YOUR OBJECTIVE:
Go through the entries that follow and count every line with the string "computer". Reply with the number only.

INFORMATION SUPPLIED:

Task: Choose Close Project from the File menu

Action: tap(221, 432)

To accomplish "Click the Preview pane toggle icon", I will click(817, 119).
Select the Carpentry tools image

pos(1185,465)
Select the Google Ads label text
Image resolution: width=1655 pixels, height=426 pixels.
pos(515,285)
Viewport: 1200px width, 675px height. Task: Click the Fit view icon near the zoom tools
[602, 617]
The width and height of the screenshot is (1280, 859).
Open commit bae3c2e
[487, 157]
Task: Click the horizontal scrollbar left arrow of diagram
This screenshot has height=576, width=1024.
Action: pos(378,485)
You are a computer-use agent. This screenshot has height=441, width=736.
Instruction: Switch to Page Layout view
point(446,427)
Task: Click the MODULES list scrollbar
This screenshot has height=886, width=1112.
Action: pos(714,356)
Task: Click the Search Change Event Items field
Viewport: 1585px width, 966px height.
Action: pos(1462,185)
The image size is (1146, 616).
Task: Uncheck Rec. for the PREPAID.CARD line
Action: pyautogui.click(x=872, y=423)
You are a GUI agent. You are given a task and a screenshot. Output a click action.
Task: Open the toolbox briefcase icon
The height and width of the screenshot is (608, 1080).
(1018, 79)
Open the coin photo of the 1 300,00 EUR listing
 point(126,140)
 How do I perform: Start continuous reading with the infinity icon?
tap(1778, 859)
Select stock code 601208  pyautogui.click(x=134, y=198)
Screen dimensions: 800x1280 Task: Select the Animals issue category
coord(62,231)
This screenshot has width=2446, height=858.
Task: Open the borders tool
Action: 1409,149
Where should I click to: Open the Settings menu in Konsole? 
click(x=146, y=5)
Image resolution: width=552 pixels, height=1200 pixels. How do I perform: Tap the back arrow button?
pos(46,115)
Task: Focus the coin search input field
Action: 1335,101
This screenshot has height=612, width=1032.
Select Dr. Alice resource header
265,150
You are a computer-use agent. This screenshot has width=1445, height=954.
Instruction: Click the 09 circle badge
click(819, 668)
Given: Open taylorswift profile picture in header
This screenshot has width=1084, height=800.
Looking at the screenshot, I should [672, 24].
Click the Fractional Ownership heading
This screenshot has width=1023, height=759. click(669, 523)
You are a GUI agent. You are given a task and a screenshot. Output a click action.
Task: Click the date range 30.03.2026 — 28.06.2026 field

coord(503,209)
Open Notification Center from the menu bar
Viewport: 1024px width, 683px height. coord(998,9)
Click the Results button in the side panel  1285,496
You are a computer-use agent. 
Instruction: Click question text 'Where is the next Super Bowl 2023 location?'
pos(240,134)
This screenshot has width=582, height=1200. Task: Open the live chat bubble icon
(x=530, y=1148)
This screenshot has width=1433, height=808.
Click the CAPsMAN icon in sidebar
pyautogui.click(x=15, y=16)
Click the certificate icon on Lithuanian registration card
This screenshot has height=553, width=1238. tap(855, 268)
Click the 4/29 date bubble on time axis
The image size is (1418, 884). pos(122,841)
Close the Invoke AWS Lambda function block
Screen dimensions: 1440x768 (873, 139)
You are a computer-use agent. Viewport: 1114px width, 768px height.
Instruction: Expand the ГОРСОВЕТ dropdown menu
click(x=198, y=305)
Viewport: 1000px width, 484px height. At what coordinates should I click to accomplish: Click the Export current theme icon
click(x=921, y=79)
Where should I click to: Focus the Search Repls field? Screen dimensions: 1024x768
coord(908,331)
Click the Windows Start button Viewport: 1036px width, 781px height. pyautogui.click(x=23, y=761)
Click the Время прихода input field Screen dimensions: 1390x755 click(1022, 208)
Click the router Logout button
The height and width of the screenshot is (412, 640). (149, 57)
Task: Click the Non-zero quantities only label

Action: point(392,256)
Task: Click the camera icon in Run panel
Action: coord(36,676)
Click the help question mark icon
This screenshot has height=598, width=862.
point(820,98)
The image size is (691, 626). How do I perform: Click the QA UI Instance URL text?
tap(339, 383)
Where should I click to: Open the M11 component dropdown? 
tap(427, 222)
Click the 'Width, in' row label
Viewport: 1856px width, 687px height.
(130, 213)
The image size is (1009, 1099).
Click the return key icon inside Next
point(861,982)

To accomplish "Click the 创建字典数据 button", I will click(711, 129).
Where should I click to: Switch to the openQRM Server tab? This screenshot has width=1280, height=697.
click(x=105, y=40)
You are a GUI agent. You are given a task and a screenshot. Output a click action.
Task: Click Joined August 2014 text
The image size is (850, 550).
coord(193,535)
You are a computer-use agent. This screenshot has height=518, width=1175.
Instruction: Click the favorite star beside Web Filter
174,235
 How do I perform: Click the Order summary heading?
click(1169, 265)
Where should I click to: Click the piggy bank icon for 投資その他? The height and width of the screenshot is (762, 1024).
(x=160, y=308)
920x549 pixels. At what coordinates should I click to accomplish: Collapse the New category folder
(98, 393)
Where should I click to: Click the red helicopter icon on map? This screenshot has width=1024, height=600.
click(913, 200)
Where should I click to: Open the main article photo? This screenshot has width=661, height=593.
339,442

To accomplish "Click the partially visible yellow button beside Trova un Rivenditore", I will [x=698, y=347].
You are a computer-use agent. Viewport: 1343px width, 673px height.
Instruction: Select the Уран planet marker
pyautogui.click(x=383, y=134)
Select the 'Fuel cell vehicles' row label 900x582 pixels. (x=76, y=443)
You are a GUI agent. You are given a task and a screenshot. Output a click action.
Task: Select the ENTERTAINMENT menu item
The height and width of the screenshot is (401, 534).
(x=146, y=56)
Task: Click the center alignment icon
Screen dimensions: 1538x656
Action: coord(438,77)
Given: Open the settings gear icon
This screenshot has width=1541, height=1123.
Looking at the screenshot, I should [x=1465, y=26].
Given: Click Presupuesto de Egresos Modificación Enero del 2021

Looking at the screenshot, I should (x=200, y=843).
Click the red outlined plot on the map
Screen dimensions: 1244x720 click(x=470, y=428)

ANSWER FOR THIS EXERCISE:
6